Erst jetzt trennten sich ihre Wege. Während seine Halbschwester in Richtung einer zentral gelegenen, von Veilchen umgebenen Hütte verschwand, brachte der Wolfsmann ihn zu einer abgelegenen.
Unsanft stieß er Hunter nach drinnen, machte sich gar nicht erst die Mühe ihn von den Stricken zu befreien.
Theon, der offenbar sehnlichst seine Rückkehr erwartet hatte, sprang sofort auf die Füße und hielt ihn an den Schultern fest, noch ehe er stürzen und sich somit weitere Blessuren hinzuziehen konnte.
„Du bist zurück!", jauchzte der Blonde, nahm Hunter dann in die Arme als hätte er ihn seit Jahren nicht mehr gesehen.
Die Tür fiel mit einem lauten Knall in ihre Angeln, das Geräusch eines Schlüssels, der sich im Schloss drehte, ertönte.
„Wie?", wollte Hunter wissen, als Stille sie umgab.
Theon begann seine Handgelenke zu befreien, antwortete nicht sofort auf seine Frage.
Ein ungutes Gefühl begann sich in der Magengrube des Jüngeren auszubreiten.
Als die Stricke zu Boden fielen, rieb er sich die schmerzenden, geröteten Hautstellen und blinzelte seinen Halbbruder wartend an.
Dieser wandte sich von ihm ab, lief zu der Wand, an der er gesessen hatte, ehe Hunter zurückgekommen war.
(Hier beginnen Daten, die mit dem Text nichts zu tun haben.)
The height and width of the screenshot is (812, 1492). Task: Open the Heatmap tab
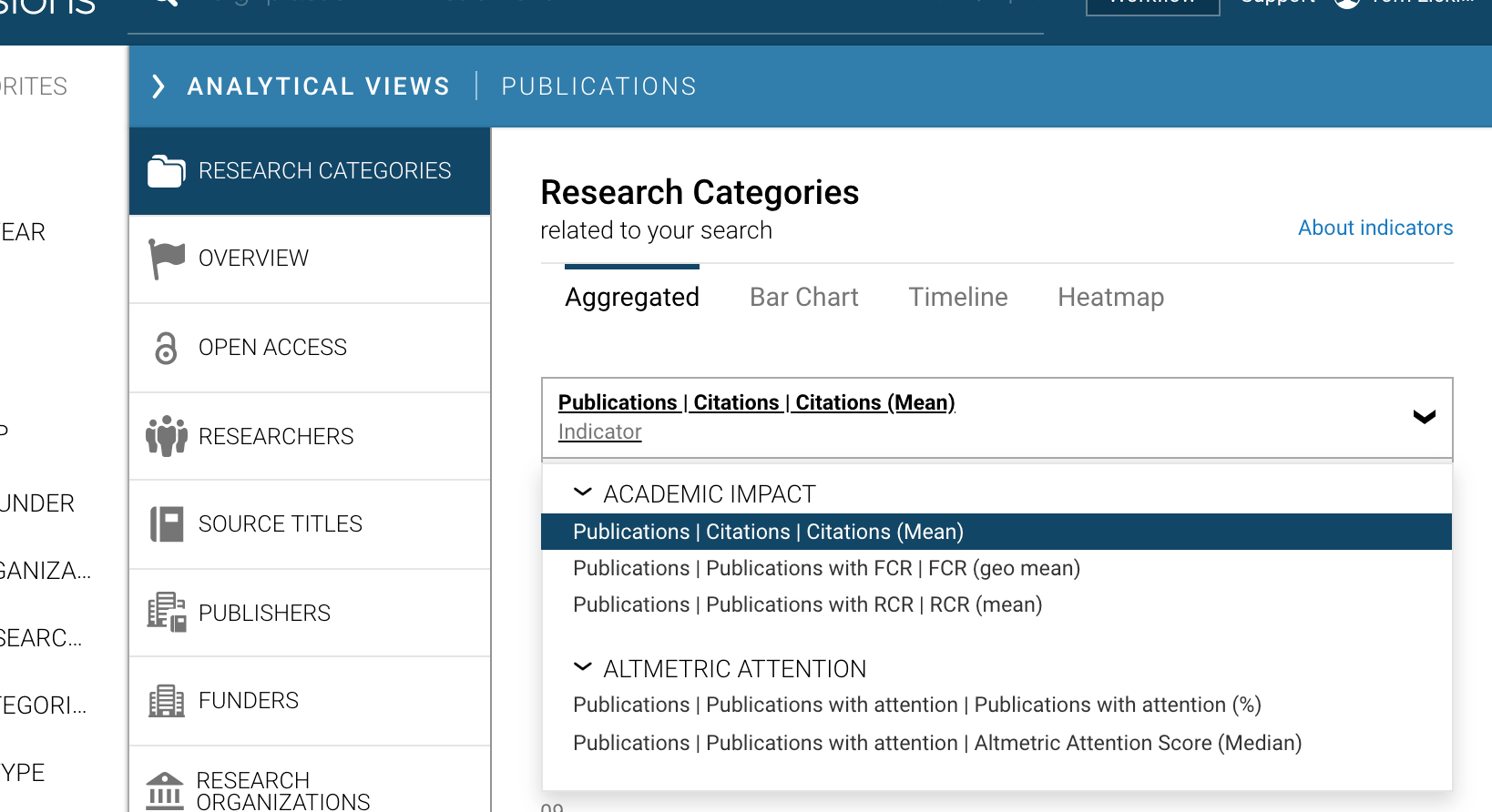1110,298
Erneut ließ sich dort nieder. „Ich konnte ihr eine öffentliche Hinrichtung unserer beider Personen schmackhafter machen."
Sein Tod würde sich also wie bereits erwartet lediglich weiter nach hinten verschieben.
Dem Sensenmann konnte man wohl einfach nicht entkommen, sobald dieser erst einmal mit dem Zeigefinger auf einen gedeutet hatte.
Doch auch wenn ihr Ende weiter auf sie zuraste, war da noch immer ein kleiner orangeroter Funke der Hoffnung, der in Hunters Seelenfenstern glomm.